Implicaciones psicológicas de la obesidad

Por: Alicia Soto

Correo: alysotoc@gmail.com

Facebook: @alysotopsicologa

“Las penas con pan son menos”…

“Al hombre se le conquista por el estómago”…

Las dos frases anteriores, son un reflejo inmediato de la cultura alimenticia que practicamos.  La alimentación, es algo básico e inherente al ser humano, es esencial para la supervivencia de nuestra especie; sin embargo, el tema respecto a la  comida, es más complejo de lo que debería ser.

Las personas, dejamos de comer por motivos nutricionales hace tiempo. Tanto para los niños, como para los adultos, comer tiene más significados emocionales, que alimentarios. Por ejemplo, es común que las personas que se sienten tristes o deprimidas, deseen ingerir hidratos de carbono (pan, arroz, cebada, azúcar, dulces, etc.), ya que estos hidratos ayudan a elevar los niveles de neurotransmisores que producen un efecto tranquilizante.

Cada uno de nosotros, tenemos hábitos alimenticios que regulan nuestra hambre y saciedad; sin embargo, existen cambios en nuestra rutina diaria que pueden alterar estos hábitos; por ejemplo cambiar el horario laboral de matutino a nocturno, al principio se sufrirá un importante desorden alimentario, aun así, al cabo de poco tiempo, su organismo vuelve a recuperar su equilibrio.

Sin embargo, existen situaciones especiales en las que algunas personas, son incapaces de restablecer este equilibrio, y por tanto, la comida se vuelve un motivo de angustia y sufrimiento. Es en este momento, que se puede hablar de un trastorno alimentario, entre los más comunes se encuentra la anorexia y bulimia; sin embargo, la obesidad también pertenece a esta condición. 
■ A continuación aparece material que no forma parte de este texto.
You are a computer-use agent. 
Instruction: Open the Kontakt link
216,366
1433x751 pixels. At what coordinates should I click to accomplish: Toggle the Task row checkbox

La obesidad o exceso de peso, es un problema importante de salud; según la Encuesta Nacional de Salud y Nutrición ENSANUT, realizada en el 2016, en México 7 de cada 10 adultos padece obesidad. Este trastorno es el resultado del desequilibrio entre la ingesta calórica (alimentación) y el gasto energético (actividad física).

Existen factores metabólicos, genéticos y psicológicos que contribuyen a que la obesidad de mantenga. Desde el punto de vista psicológico, específicamente desde una perspectiva conductual, al restringir voluntariamente la ingesta de comida, es decir, “hacer dieta”, tratamos de sustituir los controles fisiológicos por controles cognitivos; sin embargo, estos tiende a fallar, por la presión fisiológica (el hambre), el estrés, la ansiedad, los síntomas depresivos, el consumo de alcohol y la falta de voluntad.

Uno de los factores que fortalecen la obesidad, como mencione anteriormente, es el uso de los alimentos como objeto transicional. Desde las primeras etapas del desarrollo, se recurre a la comida como sedante emocional. Es habitual, consolar la tristeza  e ira con comida; si algún niño tiene algún accidente menor, inmediatamente se le ofrece alguna golosina como alternativa médica; de tal manera que los niños comienzan a asociar que la tristeza y dolor, se acallan comiendo. De esta manera, los niños pueden aprender durante su infancia diversa alteraciones alimenticias.

Empero, no solo las emociones que se consideran negativas, influyen el sobre ingesta de alimentos; la felicidad también es un buena excusa para comer en exceso.  Muchas personas, acuden a la comida como una manera de celebrar su alegría, por ejemplo, durante las reuniones familiares, se puede ingerir más alimento que el habitual, y que el cerebro no está al tanto de la saciedad, por satisfacer las necesidades sociales.

Por tanto, una característica importante de la obesidad, es la incapacidad de detectar y expresar las propias emociones, lo cual hace que la persona recurra a la ingesta alimentaria, para poderlas manejar.

Por otro lado, la disparidad cultural, es un factor importante que contribuye en este trastorno. Por un lado, la gordura está condenada por los estereotipos sociales y de moda, mientras que por el otro, un niño delgado es considerado enfermo y le incita a comer.  En la primera distinción, los seres humanos – pero principalmente las mujeres – tienen un ideal de figura corporal muy esbelta, que en ocasiones resulta imposible de alcanzar, causando culpa y baja autoestima, lo que motiva a las famosas dietas, que en muchas ocasiones resultan contraproducentes. Por el otro lado, para algunas personas ver comer a los niños resulta divertido, culturalmente, se considera que un niño sano, debe comer “bastante” y eso incluye refrescos, golosinas, hidratos de carbono, etc. Esta dicotomía, crea en las personas problemas importantes, sobre el concepto de alimentación.

Por tanto, podemos concluir que parte del éxito para mantener un cuerpo salúdale, esta menos en el plato y más en las emociones. El aprender a manejar nuestros sentimientos de manera adecuada, nos ayudara a manejar nuestra hambre y saciedad de igual manera.